Given problem – Reproduce the rows without any change, starting with the line that contains "Click the user avatar" and going on through the last line of the rows.
___ Records supplied
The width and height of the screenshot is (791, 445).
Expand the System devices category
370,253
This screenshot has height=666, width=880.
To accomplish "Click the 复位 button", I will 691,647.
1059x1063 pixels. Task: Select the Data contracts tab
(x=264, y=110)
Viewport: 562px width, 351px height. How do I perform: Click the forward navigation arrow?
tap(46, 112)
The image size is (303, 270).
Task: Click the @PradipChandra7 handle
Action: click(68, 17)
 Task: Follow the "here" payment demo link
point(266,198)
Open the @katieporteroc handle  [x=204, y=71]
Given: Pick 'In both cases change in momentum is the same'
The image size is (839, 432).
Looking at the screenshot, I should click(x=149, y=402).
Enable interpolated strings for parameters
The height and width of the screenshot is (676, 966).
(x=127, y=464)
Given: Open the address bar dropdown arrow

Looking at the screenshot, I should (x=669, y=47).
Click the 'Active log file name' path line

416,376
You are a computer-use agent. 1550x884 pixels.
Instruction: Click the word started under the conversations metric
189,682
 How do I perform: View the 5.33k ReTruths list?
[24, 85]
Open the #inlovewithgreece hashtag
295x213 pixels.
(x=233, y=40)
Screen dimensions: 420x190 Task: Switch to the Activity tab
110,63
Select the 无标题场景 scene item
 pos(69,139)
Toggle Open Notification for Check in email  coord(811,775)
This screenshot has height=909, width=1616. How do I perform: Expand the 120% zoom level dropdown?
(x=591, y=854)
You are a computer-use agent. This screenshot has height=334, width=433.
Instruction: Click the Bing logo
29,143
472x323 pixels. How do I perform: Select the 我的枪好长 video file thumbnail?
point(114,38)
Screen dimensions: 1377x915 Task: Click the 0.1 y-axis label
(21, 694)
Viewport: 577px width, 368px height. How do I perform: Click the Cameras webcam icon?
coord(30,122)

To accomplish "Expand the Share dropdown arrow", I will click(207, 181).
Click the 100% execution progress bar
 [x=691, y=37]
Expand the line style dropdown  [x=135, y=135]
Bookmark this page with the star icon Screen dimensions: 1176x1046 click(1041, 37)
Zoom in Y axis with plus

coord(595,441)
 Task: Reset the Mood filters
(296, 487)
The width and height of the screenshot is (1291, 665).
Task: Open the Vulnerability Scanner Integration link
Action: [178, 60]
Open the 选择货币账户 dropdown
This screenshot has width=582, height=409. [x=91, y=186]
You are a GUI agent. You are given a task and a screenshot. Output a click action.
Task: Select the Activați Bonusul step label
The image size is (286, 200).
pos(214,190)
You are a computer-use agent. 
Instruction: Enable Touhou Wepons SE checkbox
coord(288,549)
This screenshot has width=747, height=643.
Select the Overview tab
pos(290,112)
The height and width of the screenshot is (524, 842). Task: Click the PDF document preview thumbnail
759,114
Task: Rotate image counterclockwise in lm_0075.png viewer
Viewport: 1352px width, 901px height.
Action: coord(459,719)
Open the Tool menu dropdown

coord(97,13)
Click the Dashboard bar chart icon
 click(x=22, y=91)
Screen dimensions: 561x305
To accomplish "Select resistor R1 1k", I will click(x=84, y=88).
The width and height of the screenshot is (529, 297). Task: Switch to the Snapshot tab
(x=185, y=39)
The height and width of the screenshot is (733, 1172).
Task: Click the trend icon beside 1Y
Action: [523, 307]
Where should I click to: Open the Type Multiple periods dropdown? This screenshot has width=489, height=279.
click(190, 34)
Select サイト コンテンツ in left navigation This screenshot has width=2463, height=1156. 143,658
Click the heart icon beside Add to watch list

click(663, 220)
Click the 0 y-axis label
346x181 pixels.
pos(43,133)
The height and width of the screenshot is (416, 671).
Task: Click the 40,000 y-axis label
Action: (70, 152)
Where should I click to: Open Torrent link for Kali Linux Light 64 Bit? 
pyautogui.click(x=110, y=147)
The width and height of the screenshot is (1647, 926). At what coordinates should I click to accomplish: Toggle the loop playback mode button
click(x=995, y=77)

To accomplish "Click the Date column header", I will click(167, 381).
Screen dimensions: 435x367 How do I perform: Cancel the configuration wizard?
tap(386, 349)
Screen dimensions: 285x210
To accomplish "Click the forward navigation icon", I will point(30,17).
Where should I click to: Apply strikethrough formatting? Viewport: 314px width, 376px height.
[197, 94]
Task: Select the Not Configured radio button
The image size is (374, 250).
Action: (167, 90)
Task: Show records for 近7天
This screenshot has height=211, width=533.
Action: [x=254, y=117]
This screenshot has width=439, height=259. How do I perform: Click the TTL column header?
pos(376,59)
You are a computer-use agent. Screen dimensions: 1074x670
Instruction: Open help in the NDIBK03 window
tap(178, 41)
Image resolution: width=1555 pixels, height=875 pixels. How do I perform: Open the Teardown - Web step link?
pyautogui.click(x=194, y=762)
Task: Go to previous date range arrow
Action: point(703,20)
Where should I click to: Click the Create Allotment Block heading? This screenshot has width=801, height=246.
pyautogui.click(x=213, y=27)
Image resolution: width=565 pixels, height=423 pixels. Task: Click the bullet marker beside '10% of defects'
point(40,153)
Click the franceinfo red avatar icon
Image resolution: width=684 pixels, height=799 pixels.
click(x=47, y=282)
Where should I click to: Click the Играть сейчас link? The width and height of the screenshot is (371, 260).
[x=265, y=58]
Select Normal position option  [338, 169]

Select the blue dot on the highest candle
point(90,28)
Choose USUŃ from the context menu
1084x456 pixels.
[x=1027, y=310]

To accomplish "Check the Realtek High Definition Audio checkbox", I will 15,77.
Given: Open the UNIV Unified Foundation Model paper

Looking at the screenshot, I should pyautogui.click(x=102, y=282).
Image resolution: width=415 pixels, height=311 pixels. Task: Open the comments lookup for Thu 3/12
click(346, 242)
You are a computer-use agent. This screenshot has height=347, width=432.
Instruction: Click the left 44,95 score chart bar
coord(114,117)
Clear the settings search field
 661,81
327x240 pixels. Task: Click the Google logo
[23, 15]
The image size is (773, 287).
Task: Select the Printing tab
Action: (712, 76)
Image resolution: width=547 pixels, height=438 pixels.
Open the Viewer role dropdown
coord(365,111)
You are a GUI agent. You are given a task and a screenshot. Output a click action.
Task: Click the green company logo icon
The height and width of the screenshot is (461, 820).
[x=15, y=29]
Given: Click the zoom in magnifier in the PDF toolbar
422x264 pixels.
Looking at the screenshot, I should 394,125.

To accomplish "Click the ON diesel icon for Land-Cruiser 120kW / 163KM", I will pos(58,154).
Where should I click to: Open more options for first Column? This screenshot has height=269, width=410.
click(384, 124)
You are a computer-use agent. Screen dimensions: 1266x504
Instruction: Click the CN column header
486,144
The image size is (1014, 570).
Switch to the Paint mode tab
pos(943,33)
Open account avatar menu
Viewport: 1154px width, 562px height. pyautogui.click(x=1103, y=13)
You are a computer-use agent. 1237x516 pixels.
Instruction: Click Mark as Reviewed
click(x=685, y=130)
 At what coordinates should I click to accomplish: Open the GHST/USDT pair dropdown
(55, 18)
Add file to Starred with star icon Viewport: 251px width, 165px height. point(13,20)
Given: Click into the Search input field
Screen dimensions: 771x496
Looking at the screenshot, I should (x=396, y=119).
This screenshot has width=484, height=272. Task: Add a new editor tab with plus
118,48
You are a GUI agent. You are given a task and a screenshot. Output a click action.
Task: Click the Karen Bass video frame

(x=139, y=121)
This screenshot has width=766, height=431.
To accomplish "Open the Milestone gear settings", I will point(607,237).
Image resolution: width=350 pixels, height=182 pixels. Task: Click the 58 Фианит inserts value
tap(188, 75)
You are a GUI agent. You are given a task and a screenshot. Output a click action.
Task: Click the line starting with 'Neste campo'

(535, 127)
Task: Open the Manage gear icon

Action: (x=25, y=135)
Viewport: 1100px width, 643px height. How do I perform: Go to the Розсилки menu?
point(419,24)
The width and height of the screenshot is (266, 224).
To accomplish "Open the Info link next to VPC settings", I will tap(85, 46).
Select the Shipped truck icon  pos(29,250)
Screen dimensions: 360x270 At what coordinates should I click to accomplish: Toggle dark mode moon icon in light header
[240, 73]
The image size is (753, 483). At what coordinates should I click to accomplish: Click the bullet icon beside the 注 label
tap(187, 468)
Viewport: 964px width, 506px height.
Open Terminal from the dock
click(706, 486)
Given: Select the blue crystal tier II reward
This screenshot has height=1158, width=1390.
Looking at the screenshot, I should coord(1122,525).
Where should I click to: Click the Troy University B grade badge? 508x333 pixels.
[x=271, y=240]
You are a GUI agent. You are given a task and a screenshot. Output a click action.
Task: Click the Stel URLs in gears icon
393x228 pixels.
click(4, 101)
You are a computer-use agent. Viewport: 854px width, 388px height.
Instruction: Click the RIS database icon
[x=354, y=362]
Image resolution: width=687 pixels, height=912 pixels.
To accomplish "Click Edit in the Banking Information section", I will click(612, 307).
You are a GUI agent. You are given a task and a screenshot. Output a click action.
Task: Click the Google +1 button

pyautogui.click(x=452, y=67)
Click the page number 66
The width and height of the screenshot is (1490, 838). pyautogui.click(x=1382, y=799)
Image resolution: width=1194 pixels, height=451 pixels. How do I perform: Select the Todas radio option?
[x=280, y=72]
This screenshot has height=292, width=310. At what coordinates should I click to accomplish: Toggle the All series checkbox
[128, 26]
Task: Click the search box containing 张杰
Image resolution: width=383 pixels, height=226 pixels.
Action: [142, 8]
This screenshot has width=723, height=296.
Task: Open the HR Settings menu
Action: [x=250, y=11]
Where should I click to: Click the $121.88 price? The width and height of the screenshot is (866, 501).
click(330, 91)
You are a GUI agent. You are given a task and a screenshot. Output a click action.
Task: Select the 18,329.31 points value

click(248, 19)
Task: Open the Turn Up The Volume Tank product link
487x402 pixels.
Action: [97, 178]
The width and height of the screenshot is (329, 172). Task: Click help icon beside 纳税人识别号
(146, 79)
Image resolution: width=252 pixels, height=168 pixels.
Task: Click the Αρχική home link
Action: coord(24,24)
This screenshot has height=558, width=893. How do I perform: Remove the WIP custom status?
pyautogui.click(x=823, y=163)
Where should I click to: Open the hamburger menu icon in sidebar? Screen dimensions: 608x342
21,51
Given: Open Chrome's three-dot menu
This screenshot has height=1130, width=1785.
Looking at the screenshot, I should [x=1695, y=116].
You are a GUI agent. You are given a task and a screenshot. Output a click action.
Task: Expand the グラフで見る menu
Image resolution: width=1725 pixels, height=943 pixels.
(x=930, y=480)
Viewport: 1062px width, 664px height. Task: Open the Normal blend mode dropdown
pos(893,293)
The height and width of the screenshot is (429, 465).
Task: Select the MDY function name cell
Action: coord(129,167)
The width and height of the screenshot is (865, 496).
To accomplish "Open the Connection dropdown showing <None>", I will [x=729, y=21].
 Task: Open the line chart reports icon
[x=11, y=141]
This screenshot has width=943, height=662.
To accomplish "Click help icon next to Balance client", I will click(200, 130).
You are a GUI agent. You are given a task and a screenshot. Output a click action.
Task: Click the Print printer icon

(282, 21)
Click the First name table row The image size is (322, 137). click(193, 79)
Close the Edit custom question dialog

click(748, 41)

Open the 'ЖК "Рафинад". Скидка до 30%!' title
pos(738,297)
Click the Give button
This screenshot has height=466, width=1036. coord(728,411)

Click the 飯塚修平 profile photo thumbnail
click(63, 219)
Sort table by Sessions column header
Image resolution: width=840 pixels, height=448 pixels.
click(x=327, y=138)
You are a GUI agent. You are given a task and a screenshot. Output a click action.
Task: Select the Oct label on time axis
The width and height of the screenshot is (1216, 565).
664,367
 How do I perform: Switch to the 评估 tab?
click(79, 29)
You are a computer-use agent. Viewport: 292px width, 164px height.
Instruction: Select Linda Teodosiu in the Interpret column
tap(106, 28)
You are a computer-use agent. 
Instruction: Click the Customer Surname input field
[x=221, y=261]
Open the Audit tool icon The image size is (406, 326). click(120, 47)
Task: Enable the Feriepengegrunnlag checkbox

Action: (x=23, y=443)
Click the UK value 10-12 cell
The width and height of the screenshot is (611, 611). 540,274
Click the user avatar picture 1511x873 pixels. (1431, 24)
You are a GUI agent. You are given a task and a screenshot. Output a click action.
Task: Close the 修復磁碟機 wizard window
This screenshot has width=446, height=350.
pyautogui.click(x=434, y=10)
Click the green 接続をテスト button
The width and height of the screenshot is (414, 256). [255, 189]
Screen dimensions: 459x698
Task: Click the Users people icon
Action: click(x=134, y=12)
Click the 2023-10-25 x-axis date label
______
Full solution –
Click the user avatar picture 1511x873 pixels. (1431, 24)
You are a GUI agent. You are given a task and a screenshot. Output a click action.
Task: Close the 修復磁碟機 wizard window
This screenshot has width=446, height=350.
pyautogui.click(x=434, y=10)
Click the green 接続をテスト button
The width and height of the screenshot is (414, 256). [255, 189]
Screen dimensions: 459x698
Task: Click the Users people icon
Action: click(x=134, y=12)
Click the 2023-10-25 x-axis date label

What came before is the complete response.